首先要确保安装好CUDA及配置好环境变量
1、开启
nvidia-smi -pm 1
sudo reboot
nvidia-smi topo -m
结果如下:
(base) root@myd-gpu:~# nvidia-smi topo -m
GPU0 GPU1 CPU Affinity NUMA Affinity GPU NUMA ID
GPU0 X NV2 0-11,24-35 0 N/A
GPU1 NV2 X 12-23,36-47 1 N/A
Legend:
X = Self
SYS = Connection traversing PCIe as well as the SMP interconnect between NUMA nodes (e.g., QPI/UPI)

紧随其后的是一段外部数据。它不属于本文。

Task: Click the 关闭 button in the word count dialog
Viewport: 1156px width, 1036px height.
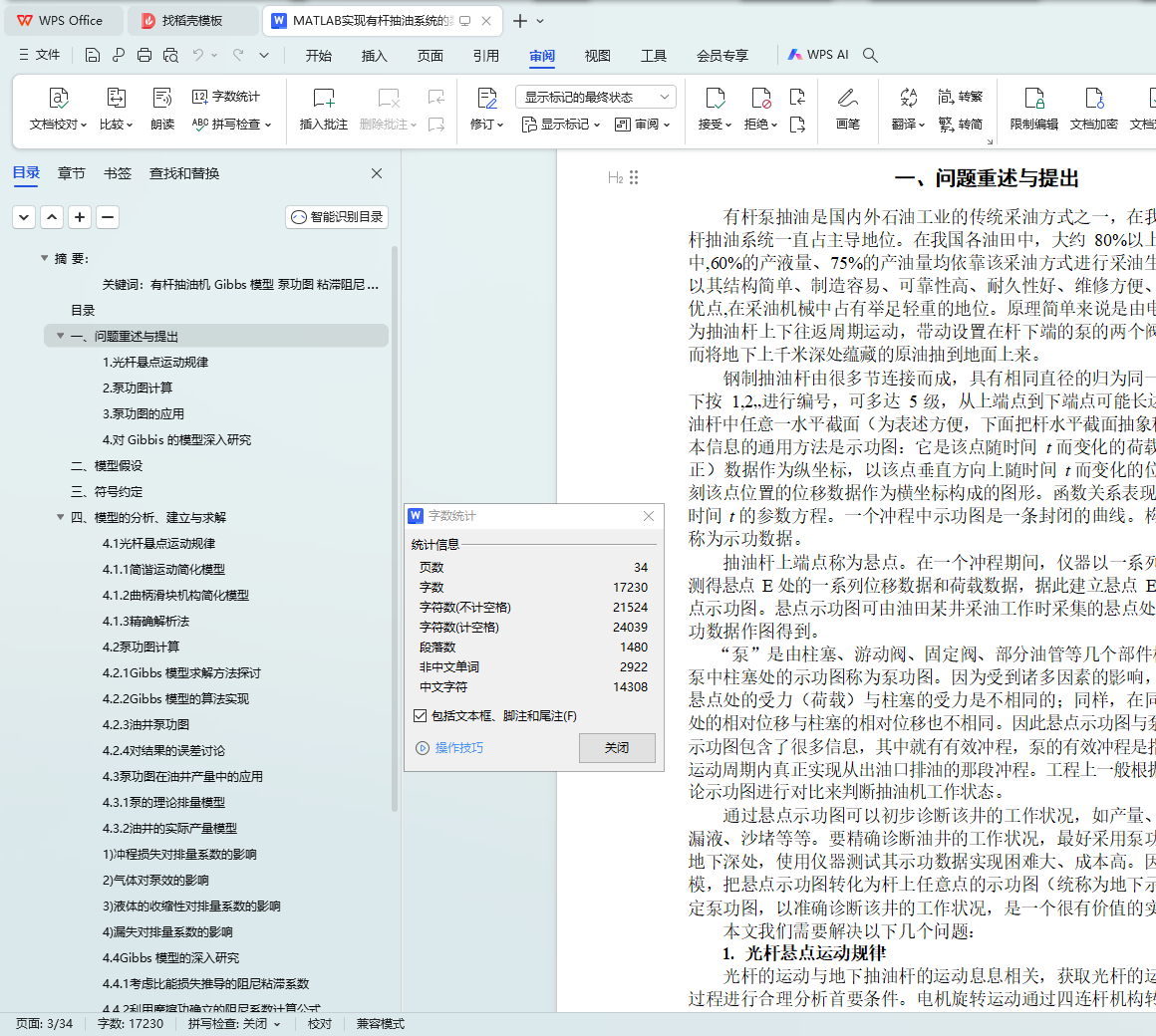Action: [x=617, y=747]
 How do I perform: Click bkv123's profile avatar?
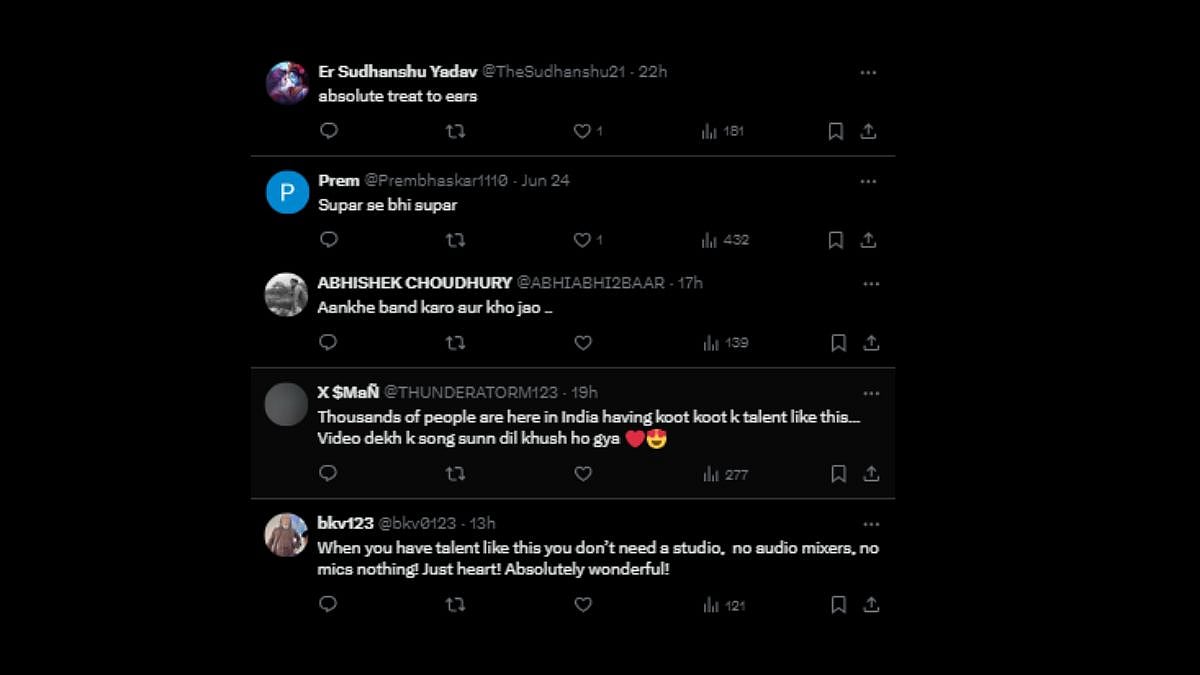click(286, 535)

NODE = Connection traversing PCIe as well as the interconnect between PCIe Host Bridges within a NUMA node
PHB = Connection traversing PCIe as well as a PCIe Host Bridge (typically the CPU)
PXB = Connection traversing multiple PCIe bridges (without traversing the PCIe Host Bridge)

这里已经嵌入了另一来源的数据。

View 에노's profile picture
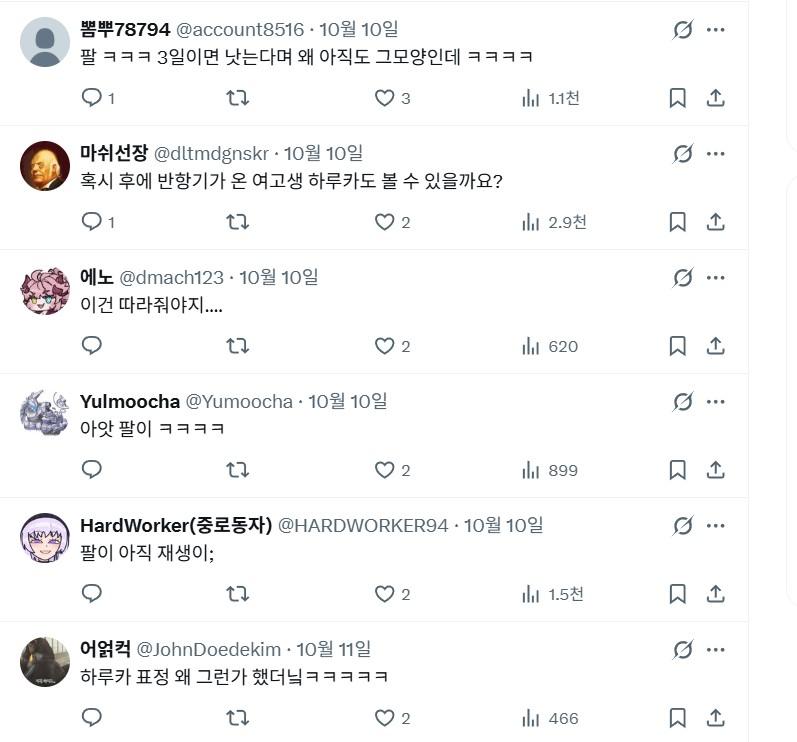Image resolution: width=797 pixels, height=742 pixels. point(45,290)
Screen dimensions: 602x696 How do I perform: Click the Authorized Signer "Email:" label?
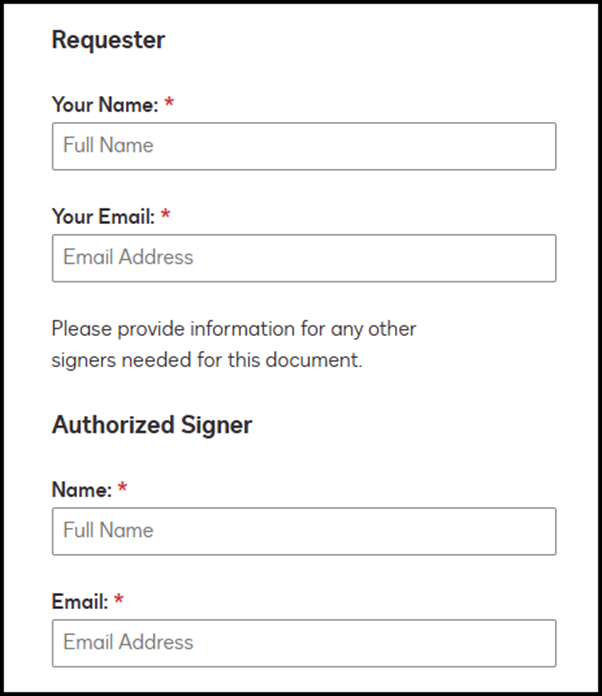(79, 602)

PIX = Connection traversing at most a single PCIe bridge
NV# = Connection traversing a bonded set of # NVLinks
2、测试
下载官方例程
git clone https://github.com/NVIDIA/cuda-samples.git
编译运行
pip install cmake
cd cuda-samples/Samples/5_Domain_Specific/p2pBandwidthLatencyTest
mkdir build && cd build
cmake ..
make -j$(nproc)
./p2pBandwidthLatencyTest
查看结果
(base) root@myd-gpu:~/cuda-samples/Samples/5_Domain_Specific/p2pBandwidthLatencyTest/build# ./p2pBandwidthLatencyTest
[P2P (Peer-to-Peer) GPU Bandwidth Latency Test]
Device: 0, NVIDIA GeForce RTX 2080 Ti, pciBusID: 4, pciDeviceID: 0, pciDomainID:0
Device: 1, NVIDIA GeForce RTX 2080 Ti, pciBusID: 81, pciDeviceID: 0, pciDomainID:0
Device=0 CAN Access Peer Device=1
Device=1 CAN Access Peer Device=0
***NOTE: In case a device doesn't have P2P access to other one, it falls back to normal memcopy procedure.
So you can see lesser Bandwidth (GB/s) and unstable Latency (us) in those cases.
P2P Connectivity Matrix
D\D 0 1
0 1 1
1 1 1
Unidirectional P2P=Disabled Bandwidth Matrix (GB/s)
D\D 0 1
0 541.95 5.67
1 5.72 536.94
Unidirectional P2P=Enabled Bandwidth (P2P Writes) Matrix (GB/s)
D\D 0 1
0 523.63 47.11
1 47.11 536.57
Bidirectional P2P=Disabled Bandwidth Matrix (GB/s)
D\D 0 1
0 535.84 8.49
1 8.44 533.98
Bidirectional P2P=Enabled Bandwidth Matrix (GB/s)
D\D 0 1
0 534.00 94.18
1 94.13 533.34
P2P=Disabled Latency Matrix (us)
GPU 0 1
0 1.48 16.92
1 14.64 1.34
CPU 0 1
0 3.10 9.39
1 9.35 3.30
P2P=Enabled Latency (P2P Writes) Matrix (us)
GPU 0 1
0 1.34 1.46
1 1.53 1.34
CPU 0 1
0 2.96 2.60
1 2.73 3.30
NOTE: The CUDA Samples are not meant for performance measurements. Results may vary when GPU Boost is enabled.